• [Фрагмент текста]:
★ ★ ★ ★
Часть 1. Глава VIII. Крепостное право. — Макар. — Браки по приказу. — Андрей-портной. Сдача в солдаты. — Горничная Поля. — Саша-доктор. — Герасим Круглов. — Как Маша получила вольную

Часть 2. Глава VIII (фрагмент).  —  Отмена крепостного права. Важные последствия освобождения крестьян

Те же эпизоды  в  книжном издании 1903 года, формат PDF

Записки революционера
Часть1. Глава VI.

Нравы старого барства. — Крепостные слуги. — Типы Старой Конюшенной

   В то время богатство помещиков измерялось числом «душ», которыми владел помещик «Души» означали крепостных мужского пола, женщины в счет не шли. Мой отец считался богатым человеком. У него было более 400 душ в трех различных губерниях[4] и еще большие земли, и он жил соответственно своему положению. Это значило, что его дом был открыт для гостей и что отец держал многочисленную дворню. В семье нас было восемь человек, иногда десять или двенадцать, между тем пятьдесят человек прислуги в Москве и около шести десяти в деревне не считалось слишком большим штатом. Тогда казалось непонятным, как можно обойтись без четырех кучеров, смотревших за двенадцатью лошадьми, без трех поваров для господ и кухарок для «людей», без двенадцати лакеев, прислуживавших за столом во время обеда (за каждым обедающим стоял лакей с тарелкой), и без бесчисленных горничных в девичьей.
   В то время заветным желанием каждого помещика было, чтобы все необходимое в хозяйстве изготовлялось собственными крепостными людьми. Все это вот для чего. Если кто-нибудь из гостей заметит:
    — Как хорошо настроен ваш рояль. Ваш настройщик, вероятно, Шиммель?
    То помещик гордо отвечал:
    — У меня собственный настройщик.
    — Что за прекрасное пирожное! — бывало, воскликнет кто-нибудь из гостей, когда к концу обеда появлялось своего рода художественное произведение из мороженого и печений. — Признайтесь, князь, это от Трамбле (модный кондитер того времени).
    — Нет, это делал мой собственный кондитер, ученик Трамбле. Я позволил ему сегодня показать свое искусство.
★ ★ ★ ★
• [Задание a]: Сколько душ было у отца рассказчика, судя по отрывку о нравах старого барства?

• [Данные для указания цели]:
★ ★ ★ ★
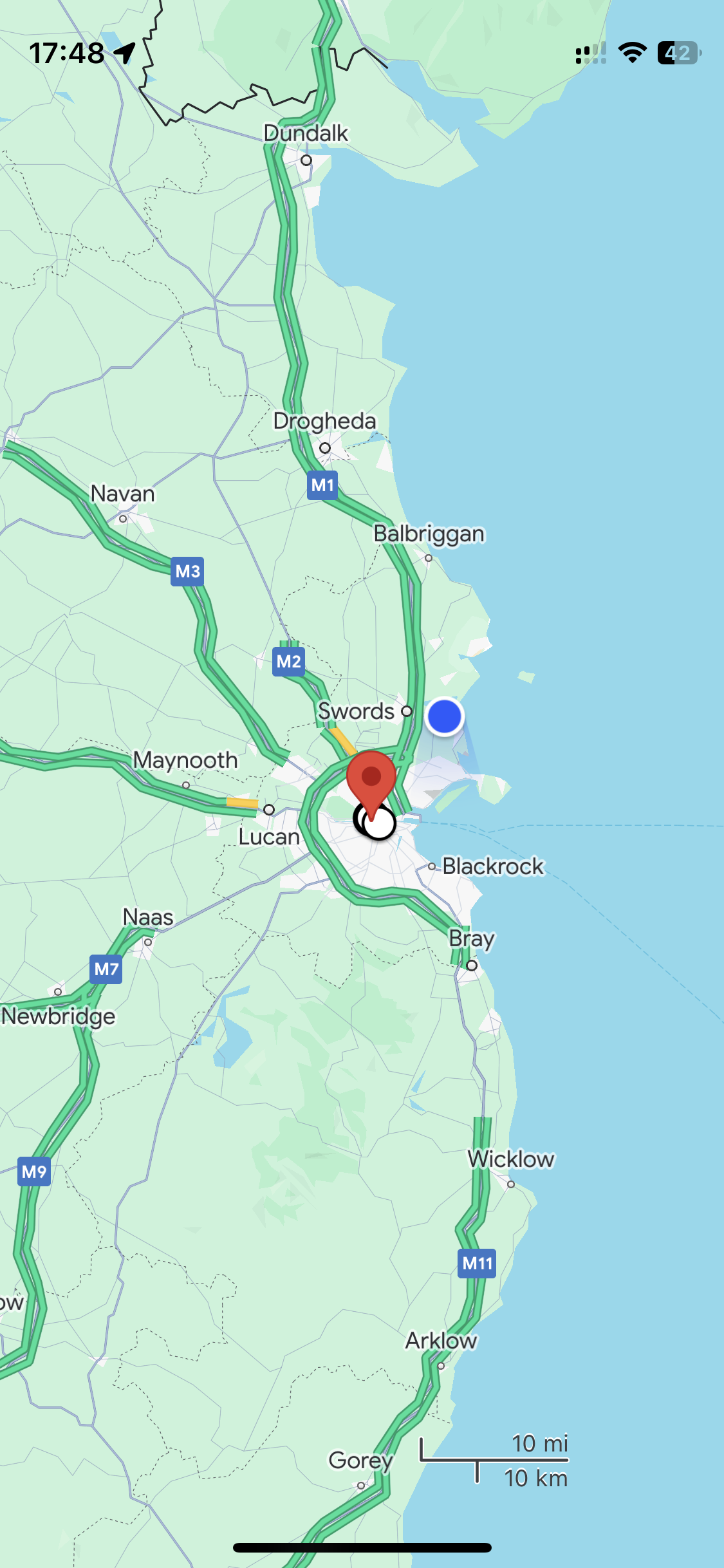724x1568 pixels.
Task: Tap the M9 road badge
Action: point(34,1171)
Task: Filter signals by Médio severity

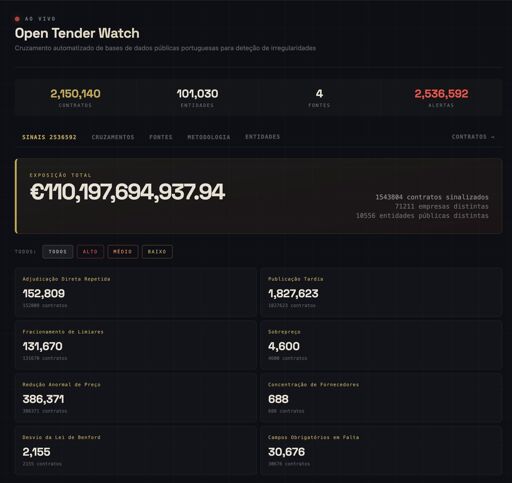Action: [x=123, y=252]
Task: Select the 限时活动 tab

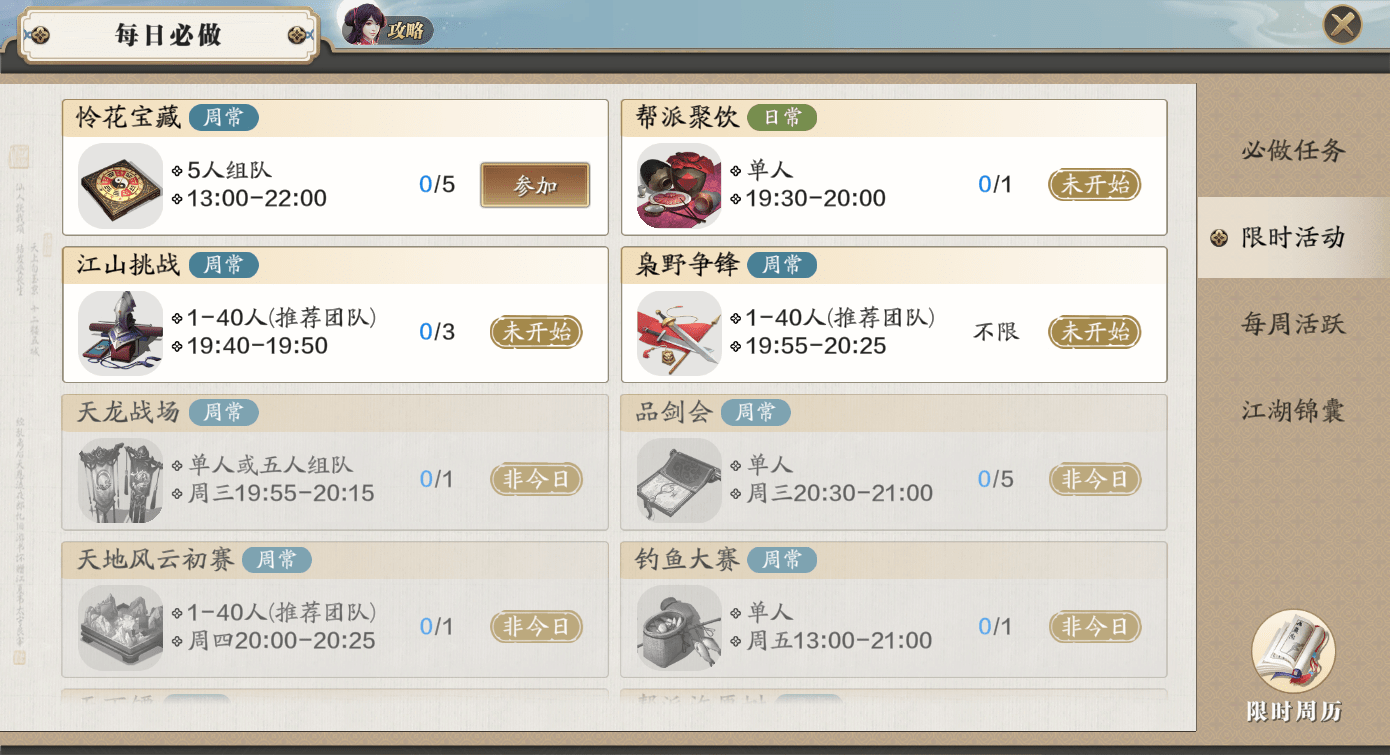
★ ★ ★ ★
• [Задание b]: Приведите записи заново, заменив в них «signals» на «alerts» и не меняя больше ничего. Изображения в ответ не включайте.

• [Ожидаемый ответ a]: Более 400 душ в трех различных губерниях.

• [Ожидаемый ответ b]:
724x1568 pixels.
Task: Tap the M9 road badge
Action: point(34,1171)
Task: Filter alerts by Médio severity

Action: [x=123, y=252]
Task: Select the 限时活动 tab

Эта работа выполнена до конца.